# New blue/yellow dragon scale! Is he a hmpk or..?



## ksage505 (Sep 19, 2011)

I found this little guy at petsmart today. Excuse his nasty cup water, I just got him home. I was planning to put him in my 10 gallon and divide it but I manged to break the divider before I could actually get the thing in... So now he'll have to spend the night in his (now clean) cup until I get a new one tomorrow. I can't quite tell what he is.. any guesses on tail type.. is he a plakat? The cup he came in just calls him a dragon scale betta.


----------



## Indyfishy (May 31, 2010)

O_O wow he's gorgeous!!!! He's definitely a mustard gas dragon plakat, but he's not in full flare so i can't tell if he's a halfmoon or not. See if you can get him to flare, and if his tail makes a perfect D shape when he's in full flare then he's an HM =) He's amazing, mustard gas dragon's are one of my favorite colors on bettas!


----------



## ksage505 (Sep 19, 2011)

Indyfishy said:


> O_O wow he's gorgeous!!!! He's definitely a mustard gas dragon plakat, but he's not in full flare so i can't tell if he's a halfmoon or not. See if you can get him to flare, and if his tail makes a perfect D shape when he's in full flare then he's an HM =) He's amazing, mustard gas dragon's are one of my favorite colors on bettas!

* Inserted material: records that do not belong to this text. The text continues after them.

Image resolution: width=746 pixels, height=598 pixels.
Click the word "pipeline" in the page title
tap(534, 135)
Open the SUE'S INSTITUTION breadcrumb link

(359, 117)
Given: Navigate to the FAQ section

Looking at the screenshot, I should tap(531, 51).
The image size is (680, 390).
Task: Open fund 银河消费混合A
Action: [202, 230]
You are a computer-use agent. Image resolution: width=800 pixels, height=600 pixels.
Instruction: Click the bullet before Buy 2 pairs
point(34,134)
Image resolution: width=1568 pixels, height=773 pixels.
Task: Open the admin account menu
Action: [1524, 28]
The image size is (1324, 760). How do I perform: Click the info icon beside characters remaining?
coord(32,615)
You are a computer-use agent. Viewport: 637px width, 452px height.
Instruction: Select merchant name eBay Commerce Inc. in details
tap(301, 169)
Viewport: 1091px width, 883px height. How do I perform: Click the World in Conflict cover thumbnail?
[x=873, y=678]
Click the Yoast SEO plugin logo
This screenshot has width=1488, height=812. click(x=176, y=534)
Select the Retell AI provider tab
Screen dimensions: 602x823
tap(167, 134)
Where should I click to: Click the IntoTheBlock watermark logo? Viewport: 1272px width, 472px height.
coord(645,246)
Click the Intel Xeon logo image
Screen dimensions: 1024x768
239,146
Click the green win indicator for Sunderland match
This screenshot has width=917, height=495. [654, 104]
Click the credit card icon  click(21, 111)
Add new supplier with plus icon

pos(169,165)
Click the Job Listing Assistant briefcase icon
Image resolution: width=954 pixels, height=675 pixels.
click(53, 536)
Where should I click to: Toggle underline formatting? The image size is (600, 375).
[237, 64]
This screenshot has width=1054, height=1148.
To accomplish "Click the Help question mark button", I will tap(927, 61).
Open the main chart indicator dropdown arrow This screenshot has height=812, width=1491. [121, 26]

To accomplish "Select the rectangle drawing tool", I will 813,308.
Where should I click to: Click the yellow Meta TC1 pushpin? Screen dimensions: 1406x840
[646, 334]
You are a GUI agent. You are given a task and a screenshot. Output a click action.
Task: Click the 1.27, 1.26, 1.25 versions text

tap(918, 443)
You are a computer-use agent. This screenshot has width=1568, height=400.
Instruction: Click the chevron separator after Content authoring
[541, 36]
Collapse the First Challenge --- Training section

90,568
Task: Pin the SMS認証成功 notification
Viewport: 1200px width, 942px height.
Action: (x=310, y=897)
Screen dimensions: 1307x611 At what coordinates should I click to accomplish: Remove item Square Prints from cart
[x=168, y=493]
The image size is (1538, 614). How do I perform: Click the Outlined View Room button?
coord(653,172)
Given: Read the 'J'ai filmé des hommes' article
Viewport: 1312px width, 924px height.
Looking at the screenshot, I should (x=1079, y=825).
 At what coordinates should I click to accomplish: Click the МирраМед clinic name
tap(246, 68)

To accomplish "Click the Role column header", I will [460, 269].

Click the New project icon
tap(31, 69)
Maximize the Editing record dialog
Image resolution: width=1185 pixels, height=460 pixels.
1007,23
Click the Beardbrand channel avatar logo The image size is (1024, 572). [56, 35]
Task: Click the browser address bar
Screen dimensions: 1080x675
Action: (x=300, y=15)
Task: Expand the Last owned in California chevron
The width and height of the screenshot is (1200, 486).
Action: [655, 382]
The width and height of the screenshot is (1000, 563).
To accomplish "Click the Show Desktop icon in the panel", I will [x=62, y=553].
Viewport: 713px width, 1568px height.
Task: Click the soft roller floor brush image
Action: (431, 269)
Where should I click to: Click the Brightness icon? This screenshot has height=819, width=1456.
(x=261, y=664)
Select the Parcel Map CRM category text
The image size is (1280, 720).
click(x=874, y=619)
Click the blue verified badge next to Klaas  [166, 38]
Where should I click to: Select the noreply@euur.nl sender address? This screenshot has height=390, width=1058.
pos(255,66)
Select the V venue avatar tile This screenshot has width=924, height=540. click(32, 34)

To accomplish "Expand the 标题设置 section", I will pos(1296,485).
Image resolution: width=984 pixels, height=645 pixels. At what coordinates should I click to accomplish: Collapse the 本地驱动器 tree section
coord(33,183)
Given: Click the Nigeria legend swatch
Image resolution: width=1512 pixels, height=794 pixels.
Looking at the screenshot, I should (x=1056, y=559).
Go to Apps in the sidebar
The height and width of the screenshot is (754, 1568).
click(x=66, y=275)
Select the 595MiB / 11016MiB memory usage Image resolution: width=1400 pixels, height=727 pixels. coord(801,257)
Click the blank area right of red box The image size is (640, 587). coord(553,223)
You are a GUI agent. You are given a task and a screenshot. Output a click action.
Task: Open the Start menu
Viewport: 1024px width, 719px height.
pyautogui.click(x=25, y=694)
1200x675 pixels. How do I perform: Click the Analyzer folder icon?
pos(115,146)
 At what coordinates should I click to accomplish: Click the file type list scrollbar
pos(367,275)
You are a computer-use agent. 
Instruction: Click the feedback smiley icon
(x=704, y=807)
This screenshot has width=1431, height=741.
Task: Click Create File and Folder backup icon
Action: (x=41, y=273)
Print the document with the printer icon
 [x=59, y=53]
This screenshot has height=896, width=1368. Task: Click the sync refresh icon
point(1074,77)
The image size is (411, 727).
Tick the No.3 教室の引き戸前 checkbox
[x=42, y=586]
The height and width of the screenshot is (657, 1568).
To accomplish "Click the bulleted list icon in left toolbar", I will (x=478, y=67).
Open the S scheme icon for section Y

Thanks! I love the mustard gas also, so pretty! I was so excited to find him. They didn't have many dragons, one solid white and the rest where blue bodies with quite a few different fin colors. I hope the dark edges are just part of the coloring and not fin rot! I don't see any tears and its trimmed around all fins so I'll see how it goes. His water was really yucky.


----------



## Indyfishy (May 31, 2010)

Good thing you took him home, I'm sure he's appreciating the clean water!!! I don't think the black edges are anything to worry about, my mustard gas veiltail female has them too =)


----------



## MMAsac (Aug 5, 2011)

wow, love that mustard gas, beautoful, very nice!


----------



## Bambi (Sep 11, 2011)

Awesome find. my dragon boy was an all white one from petsmart, but as you can see he's changed color since i bought him


----------



## dramaqueen (Jul 7, 2008)

He looks just like my Dijon! I got him from Petsmart, too. Yep, he's a mustard gas dragon plakat.


----------